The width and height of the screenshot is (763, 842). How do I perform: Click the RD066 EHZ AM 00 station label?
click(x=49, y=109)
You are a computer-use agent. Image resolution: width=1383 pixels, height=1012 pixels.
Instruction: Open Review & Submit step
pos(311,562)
==========
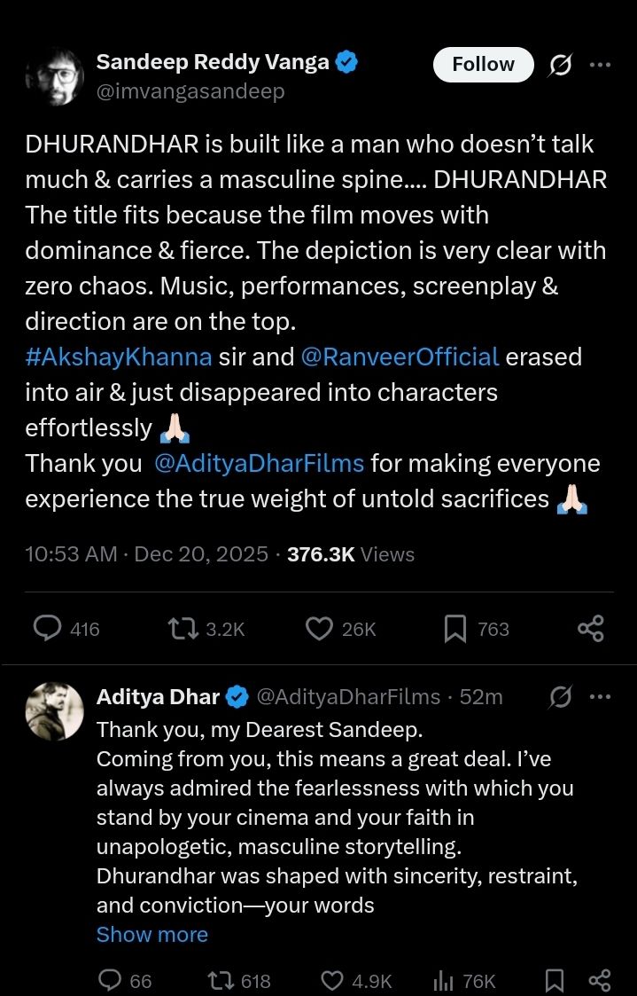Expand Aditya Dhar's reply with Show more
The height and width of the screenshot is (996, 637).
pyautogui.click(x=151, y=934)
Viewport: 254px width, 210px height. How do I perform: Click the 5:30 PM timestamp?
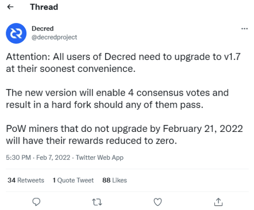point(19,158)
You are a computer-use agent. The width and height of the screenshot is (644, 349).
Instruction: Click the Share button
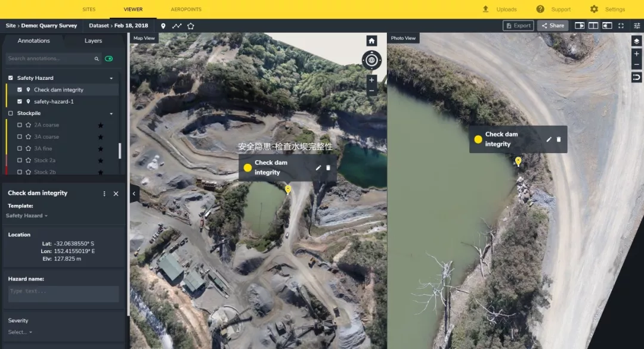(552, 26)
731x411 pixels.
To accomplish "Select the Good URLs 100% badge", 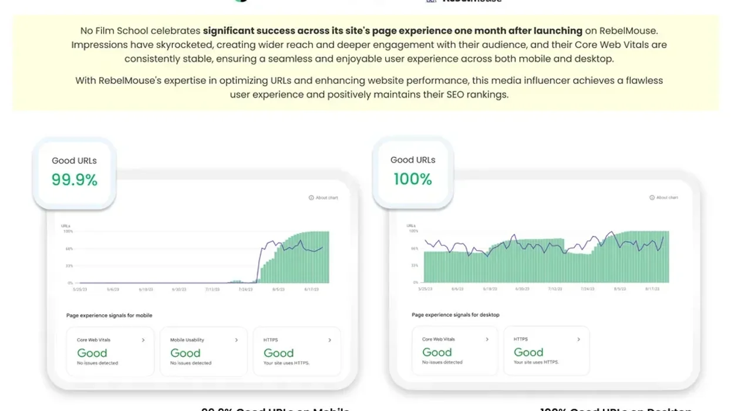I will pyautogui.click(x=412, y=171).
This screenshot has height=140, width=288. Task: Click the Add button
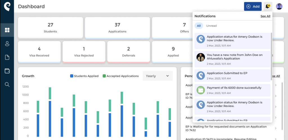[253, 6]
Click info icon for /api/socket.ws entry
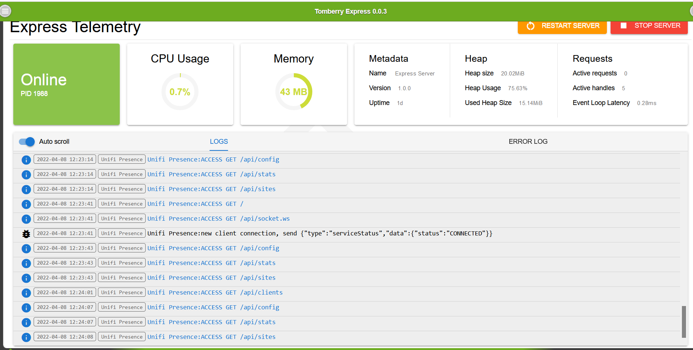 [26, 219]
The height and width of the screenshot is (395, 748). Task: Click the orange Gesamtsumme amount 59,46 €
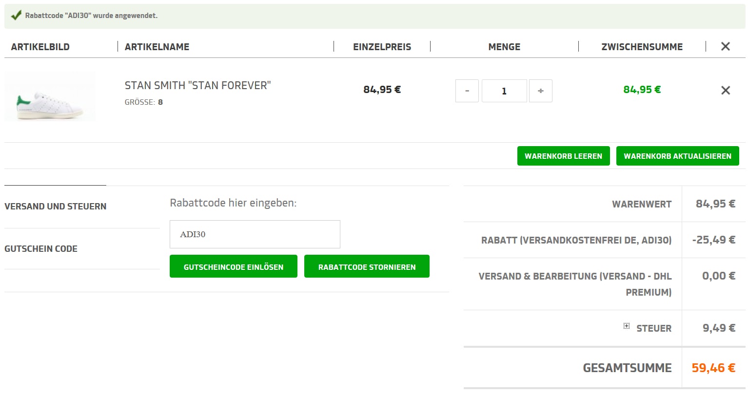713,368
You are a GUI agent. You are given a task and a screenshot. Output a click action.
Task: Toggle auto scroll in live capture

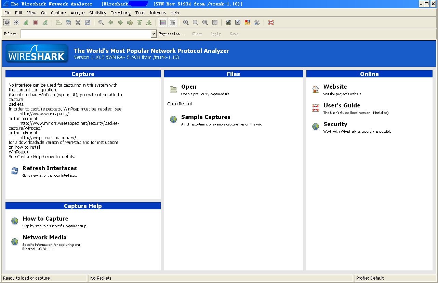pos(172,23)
==========
(What to produce) Take every line above where "pixels" appears and copy it.

(Response box)
You are a computer-use agent. Image resolution: width=1383 pixels, height=1012 pixels.
731x411 pixels.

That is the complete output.